A primera escucha podrías pensar que hay algo de jazz, y sí, lo hay, pero de una forma extraña. No es jazz en lo sonoro, ni en los clichés, ni en el estándar. Lo que tiene es la filosofía de la jam session, esa manera de lanzarse al vacío como un power trío que improvisa, se contesta a sí mismo, construye desde un loop mínimo y lo transforma hasta hacerlo irreconocible. Lo que menos hacen es jazz, y sin embargo el espíritu del jazz —el riesgo, la apertura, la sensación de que todo está por suceder— está presente en cada corte.
Lo que escuchamos es un cóctel donde caben math rock quirúrgico, funk espeso, riffs hard rockeros, ambient cinemático, fingerstyle acústico y hasta un doom progresivo con swing raro. No es que mezclen estilos por capricho: los atraviesan, los desfiguran y los convierten en otra cosa. Unas veces parecen un juego de carreras frenético, otras se vuelven funky de sala pequeña, otras se ponen en plan detectivesco nocturno y, de pronto, estallan como una intro de anime que no te veías venir.
Estructuras que nacen y mueren en segundos
Aquí no hay fórmulas clásicas de A-B-estribillo.
Lo que hay son estructuras que se rompen a sí mismas, canciones que parecen improvisaciones pero esconden un esqueleto interno, un mapa secreto.

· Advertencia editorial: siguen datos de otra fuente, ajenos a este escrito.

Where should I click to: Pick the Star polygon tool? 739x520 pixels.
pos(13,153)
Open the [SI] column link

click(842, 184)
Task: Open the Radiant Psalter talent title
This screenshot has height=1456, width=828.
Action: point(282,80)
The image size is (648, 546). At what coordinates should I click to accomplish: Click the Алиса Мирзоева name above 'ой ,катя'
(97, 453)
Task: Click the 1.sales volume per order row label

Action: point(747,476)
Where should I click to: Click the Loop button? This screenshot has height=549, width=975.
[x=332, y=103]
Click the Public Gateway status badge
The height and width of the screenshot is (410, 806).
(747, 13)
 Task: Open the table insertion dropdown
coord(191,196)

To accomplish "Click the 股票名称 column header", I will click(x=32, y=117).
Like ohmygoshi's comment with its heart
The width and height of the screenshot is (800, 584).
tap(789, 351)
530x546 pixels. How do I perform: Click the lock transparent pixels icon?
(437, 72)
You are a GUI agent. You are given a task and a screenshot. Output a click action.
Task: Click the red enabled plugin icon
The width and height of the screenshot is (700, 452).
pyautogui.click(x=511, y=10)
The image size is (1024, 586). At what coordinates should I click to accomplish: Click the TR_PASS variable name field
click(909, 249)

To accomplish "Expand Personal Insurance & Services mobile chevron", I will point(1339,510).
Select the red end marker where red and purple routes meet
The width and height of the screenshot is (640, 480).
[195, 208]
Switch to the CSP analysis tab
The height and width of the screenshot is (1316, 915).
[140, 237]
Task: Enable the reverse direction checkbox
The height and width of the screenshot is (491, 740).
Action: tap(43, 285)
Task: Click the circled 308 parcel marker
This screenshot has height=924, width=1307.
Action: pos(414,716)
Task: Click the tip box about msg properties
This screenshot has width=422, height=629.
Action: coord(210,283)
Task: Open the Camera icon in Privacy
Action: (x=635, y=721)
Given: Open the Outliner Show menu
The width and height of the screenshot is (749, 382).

Los temas se mueven en una frontera extraña: parecen caóticos, pero al final reconoces un hilo conductor. Es como ver a alguien dibujar un garabato enloquecido que, de golpe, se convierte en un retrato perfecto.
Canciones que no se parecen a nada
— Mi madre es azafata (y viajar me sale a la mitad) se abre con un aire acústico inesperado: guitarras que tontean con el fingerstyle africano, resonancias de folk clásico, pero sin quedarse en lo obvio. No hay cuatro acordes y ya está, sino una sucesión de melodías y contramelodías que se van enredando como si la canción se inventara mientras la escuchas.
— Jaco Malfoy es un viaje audiovisual y sonoro. El videoclip es un caos lisérgico en plan road movie absurda (están buscando al batería Pablo Levin), y la música acompaña con cambios de beat, cortes abruptos y esa sensación de improvisación total que, aun así, cuenta una historia.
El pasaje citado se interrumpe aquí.